Caindo do aparelho de ar condicionado sobre o sofá. Já faz uma semana. Ploc... Ploc... Ploc... É sua companheira. Mário botou um copo para que a água não estrague o sofá ou o carpete. Pouco tempo atrás, a secretária de Mário chamaria um técnico de ar condicionado, que arrumaria o problema e pronto. Mas isso era num tempo em que as pessoas tomavam decisões, tinham autonomia e responsabilidades. Um tempo que não existe mais. Enquanto isso, a gotinha vai pingando. O mundo mudou, as empresas mudaram e agora a visão é macro. A gota na sala do Mário tem de ser tratada de um ponto de vista global. E, do ponto de vista global, a companheira gota não é uma gotinha num escritório. É parte de um Tsunami. Pois como ela existem mais centenas ou milhares de gotinhas em escritórios da empresa em todos os países. A gota do Mário é prima da gota do outro executivo lá na Índia. Ou em Cingapura. E as primas têm de ser tratadas de forma global. E para isso implementaram um processo. E a gotinha pingando. Mário descobre a gota. Avisa à secretária. Ela chama a manutenção, que abre um chamado, pois tem de lançar no relatório global. Mas a manutenção sempre está ocupada, pois tem menos gente que o necessário para atender a tantos chamados, e não pode atender imediatamente. Finalmente aparece um indivíduo. Examina o ar condicionado e dá o diagnóstico: tem de chamar um técnico em ar condicionado. Volta para seu departamento e aciona uma das empresas aprovadas pelo departamento de compras. O técnico só pode vir na segunda feira. E a gotinha pingando. Vem o técnico. Acompanhado do cara da manutenção. Tem de trocar esta peça mais aquela, revisar aquilo e apertar isto. Volta para sua empresa. Vai mandar um orçamento para o departamento de compras, que então vai proceder à aprovação. Ou não. E a gotinha pingando. E o Mário observando... Mais de uma semana se passou. A gotinha já mobilizou o Mário, sua secretária, o cara da manutenção, o técnico, os caras de compras, sem contar uns indiretos. E continua pingando. Mário liga para reclamar. E toma uma dura.

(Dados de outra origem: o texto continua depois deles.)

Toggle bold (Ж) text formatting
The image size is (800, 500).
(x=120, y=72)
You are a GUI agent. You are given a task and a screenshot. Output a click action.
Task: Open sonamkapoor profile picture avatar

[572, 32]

- Esse é o processo. Tem de ser tudo dentro das regras!

Afinal, temos de controlar os custos, temos que ter o "compliance" (você já ouviu isso? Sabe o que é? Não? Então aguarde...). Os relatórios devem ser preenchidos e as compras feitas de forma a reduzir todos os custos. É para isso que existem regras e Mário, o indisciplinado, mais uma vez quer infringi-las. É um estranho no ninho. Carta fora do baralho. Disseminador do caos. Indisciplinado. E a gotinha pingando. Aí Mário pára pra pensar. Reflete sobre o tempo que estava gastando com essa história, sobre a quantidade de gente envolvida, sobre o total imobilismo em que essas regras estão jogando a empresa e toma uma decisão. Puxa o vaso para debaixo da gota. Que continua lá, linda, leve e solta... Pingando.